Palliative medicine is the medical specialty which focuses on symptom control rather than disease treatment. Hospice is a Medicare benefit in which a patient receives palliative care in their home through a coordinated team of health professionals.
In the early stages of a significant disease, hospice appropriately takes a back seat to curative medicine. However, when appropriate, the recognition of palliative medicine and hospice is not an admission of defeat, but rather of acceptance.
Hospice is appropriate when a patient’s prognosis is estimated to be six months or less. Some patients enrolled in hospice die before this time, while other patients survive more than a year while receiving hospice care.

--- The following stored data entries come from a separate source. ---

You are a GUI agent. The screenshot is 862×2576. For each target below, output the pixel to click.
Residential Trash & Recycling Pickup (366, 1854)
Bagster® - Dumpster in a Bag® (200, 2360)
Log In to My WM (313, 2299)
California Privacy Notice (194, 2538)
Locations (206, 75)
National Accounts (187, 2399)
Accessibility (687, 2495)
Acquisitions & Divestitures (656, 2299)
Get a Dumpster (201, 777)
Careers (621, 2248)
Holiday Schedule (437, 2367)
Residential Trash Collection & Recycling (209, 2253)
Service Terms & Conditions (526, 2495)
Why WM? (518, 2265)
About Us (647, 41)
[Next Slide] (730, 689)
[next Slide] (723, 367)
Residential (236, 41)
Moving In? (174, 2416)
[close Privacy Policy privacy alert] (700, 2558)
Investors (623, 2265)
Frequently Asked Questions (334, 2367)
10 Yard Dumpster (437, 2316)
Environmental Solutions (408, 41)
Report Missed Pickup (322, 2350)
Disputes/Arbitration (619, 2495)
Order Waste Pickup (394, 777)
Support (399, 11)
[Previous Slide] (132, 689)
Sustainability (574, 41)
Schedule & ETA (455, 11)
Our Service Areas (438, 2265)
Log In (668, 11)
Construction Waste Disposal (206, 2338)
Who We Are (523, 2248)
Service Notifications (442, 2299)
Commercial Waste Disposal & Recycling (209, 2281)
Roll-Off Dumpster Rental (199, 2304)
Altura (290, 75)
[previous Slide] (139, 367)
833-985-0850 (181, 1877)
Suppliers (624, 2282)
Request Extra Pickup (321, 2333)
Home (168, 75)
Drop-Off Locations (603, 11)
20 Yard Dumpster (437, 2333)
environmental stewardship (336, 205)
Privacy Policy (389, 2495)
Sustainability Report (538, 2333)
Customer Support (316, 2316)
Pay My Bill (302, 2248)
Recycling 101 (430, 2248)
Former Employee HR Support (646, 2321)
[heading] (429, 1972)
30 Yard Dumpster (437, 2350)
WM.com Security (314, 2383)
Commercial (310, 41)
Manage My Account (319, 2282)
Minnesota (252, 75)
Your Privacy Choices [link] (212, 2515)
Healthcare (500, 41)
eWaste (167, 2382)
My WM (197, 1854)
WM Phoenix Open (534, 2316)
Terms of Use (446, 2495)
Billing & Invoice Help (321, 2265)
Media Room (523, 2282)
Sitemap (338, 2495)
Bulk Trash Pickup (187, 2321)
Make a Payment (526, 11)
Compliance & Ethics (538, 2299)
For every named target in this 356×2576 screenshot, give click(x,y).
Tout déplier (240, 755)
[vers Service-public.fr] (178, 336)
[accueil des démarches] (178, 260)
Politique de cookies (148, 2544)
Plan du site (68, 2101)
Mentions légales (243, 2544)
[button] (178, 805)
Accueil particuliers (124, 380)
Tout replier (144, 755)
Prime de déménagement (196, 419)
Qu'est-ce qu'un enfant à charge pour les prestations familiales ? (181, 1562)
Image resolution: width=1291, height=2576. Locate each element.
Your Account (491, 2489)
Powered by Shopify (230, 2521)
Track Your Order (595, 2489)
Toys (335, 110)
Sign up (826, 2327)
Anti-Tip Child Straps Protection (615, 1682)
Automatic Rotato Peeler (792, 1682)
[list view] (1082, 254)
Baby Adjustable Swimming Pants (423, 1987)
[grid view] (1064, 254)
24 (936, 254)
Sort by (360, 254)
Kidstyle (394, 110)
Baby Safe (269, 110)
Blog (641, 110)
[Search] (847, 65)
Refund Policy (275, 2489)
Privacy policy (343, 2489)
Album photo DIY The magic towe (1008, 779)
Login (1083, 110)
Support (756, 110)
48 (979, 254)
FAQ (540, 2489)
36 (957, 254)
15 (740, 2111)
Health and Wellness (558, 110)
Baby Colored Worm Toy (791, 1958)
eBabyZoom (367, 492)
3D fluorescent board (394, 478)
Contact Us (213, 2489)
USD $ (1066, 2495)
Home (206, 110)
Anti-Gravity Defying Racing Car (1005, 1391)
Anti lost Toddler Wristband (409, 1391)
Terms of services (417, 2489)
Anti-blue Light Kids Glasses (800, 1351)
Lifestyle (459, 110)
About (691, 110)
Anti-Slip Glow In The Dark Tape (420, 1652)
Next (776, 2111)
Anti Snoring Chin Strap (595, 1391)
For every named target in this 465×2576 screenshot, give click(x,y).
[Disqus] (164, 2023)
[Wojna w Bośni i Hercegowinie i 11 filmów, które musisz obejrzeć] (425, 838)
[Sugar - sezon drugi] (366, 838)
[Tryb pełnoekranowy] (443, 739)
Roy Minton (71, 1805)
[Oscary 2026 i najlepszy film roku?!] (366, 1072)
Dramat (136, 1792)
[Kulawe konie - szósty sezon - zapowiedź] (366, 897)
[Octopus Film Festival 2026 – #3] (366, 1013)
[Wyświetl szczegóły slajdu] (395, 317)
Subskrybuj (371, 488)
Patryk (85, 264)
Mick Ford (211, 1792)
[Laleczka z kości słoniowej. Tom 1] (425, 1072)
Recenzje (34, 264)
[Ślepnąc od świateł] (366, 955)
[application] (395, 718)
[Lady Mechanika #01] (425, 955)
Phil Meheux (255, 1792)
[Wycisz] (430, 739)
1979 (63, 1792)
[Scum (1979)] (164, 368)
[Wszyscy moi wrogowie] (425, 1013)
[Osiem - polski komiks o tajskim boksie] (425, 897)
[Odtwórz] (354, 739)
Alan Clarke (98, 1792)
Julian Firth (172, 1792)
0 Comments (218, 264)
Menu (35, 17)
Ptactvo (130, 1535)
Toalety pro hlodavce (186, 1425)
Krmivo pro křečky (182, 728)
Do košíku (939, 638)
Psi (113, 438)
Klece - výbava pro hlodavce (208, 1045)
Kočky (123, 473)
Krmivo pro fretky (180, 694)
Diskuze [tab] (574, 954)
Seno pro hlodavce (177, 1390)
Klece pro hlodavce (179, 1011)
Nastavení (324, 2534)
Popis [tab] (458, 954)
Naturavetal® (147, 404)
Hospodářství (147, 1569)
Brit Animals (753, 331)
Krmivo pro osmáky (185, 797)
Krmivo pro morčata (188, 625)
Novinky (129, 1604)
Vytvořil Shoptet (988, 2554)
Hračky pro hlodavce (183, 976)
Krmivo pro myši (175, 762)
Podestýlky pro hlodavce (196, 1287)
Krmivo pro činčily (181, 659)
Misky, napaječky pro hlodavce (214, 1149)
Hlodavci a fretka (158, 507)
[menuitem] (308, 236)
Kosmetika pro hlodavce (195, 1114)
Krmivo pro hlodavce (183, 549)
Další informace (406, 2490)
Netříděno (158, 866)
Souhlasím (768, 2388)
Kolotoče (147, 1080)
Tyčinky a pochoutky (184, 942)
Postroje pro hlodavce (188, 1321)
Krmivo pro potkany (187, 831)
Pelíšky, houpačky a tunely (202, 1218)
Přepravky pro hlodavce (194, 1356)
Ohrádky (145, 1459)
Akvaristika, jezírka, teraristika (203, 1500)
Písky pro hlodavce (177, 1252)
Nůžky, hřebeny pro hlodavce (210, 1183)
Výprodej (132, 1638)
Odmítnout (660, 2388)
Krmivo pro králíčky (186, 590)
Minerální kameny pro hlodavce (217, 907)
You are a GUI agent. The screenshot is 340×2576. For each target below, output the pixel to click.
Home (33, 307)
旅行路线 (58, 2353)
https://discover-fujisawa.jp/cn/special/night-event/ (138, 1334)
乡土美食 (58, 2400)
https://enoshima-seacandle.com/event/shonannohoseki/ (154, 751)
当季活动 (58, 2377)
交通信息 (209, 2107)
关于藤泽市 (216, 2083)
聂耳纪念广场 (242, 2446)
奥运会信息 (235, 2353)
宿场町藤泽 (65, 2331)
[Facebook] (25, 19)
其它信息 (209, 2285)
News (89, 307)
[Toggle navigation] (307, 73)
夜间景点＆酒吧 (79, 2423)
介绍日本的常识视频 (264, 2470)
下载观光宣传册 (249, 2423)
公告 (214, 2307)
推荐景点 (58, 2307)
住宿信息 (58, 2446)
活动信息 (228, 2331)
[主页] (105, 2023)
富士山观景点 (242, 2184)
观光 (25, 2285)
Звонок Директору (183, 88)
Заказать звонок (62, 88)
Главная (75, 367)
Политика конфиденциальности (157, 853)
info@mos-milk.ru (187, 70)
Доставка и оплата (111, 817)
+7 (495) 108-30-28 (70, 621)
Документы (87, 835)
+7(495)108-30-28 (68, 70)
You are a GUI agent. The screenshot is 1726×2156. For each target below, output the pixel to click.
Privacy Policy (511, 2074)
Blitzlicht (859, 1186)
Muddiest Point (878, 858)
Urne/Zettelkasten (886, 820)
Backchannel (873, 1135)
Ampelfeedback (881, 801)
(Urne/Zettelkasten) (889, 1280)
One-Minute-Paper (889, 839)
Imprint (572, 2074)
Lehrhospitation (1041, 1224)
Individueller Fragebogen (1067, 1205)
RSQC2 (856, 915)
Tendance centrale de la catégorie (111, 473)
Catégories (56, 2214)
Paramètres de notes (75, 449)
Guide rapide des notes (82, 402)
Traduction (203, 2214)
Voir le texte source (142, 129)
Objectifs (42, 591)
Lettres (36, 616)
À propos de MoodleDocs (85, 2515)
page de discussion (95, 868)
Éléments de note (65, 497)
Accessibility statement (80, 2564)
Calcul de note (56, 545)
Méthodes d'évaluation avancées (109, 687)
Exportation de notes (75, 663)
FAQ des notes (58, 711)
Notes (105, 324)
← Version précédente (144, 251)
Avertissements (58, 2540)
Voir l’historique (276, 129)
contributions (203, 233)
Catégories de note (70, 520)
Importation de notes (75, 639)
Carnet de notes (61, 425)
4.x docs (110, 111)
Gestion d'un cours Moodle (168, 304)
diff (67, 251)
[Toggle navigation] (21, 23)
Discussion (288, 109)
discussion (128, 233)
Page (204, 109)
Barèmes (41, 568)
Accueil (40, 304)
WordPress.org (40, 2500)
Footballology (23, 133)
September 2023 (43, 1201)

In fact, hospice patients often live longer than similar patients not enrolled in hospice.
In one study, congestive heart failure patients enrolled in a hospice program lived three months longer than similar patients not enrolled in hospice.
More importantly, hospice patients report fewer distressing symptoms, avoid unnecessary trips to the emergency department, and report higher quality of life scores.
Six months after the death of a hospice patient, the families of the deceased report less depression and usually have a better overall view of their loved one’s death.
The hospice team — a hospice physician, registered nurse, physical and occupational therapist, social worker, clergymen, bereavement coordinator, and volunteers — work in conjunction with the patient’s primary physician to deliver compassionate care with the goals of improving quality of life and maximizing comfort.
Care is provided wherever the patient calls home — their house, an assisted care facility or a nursing home.
Hospice is not only for cancer patients. In fact, about 50 percent of hospice patients have a diagnosis other than cancer, including congestive heart failure, dementia, generalized debility, and chronic obstructive pulmonary disease.
“Selecting hospice is about choices,” said Berkey. “Hospice enables the dying patient to choose where they live, how they live, and where they die.”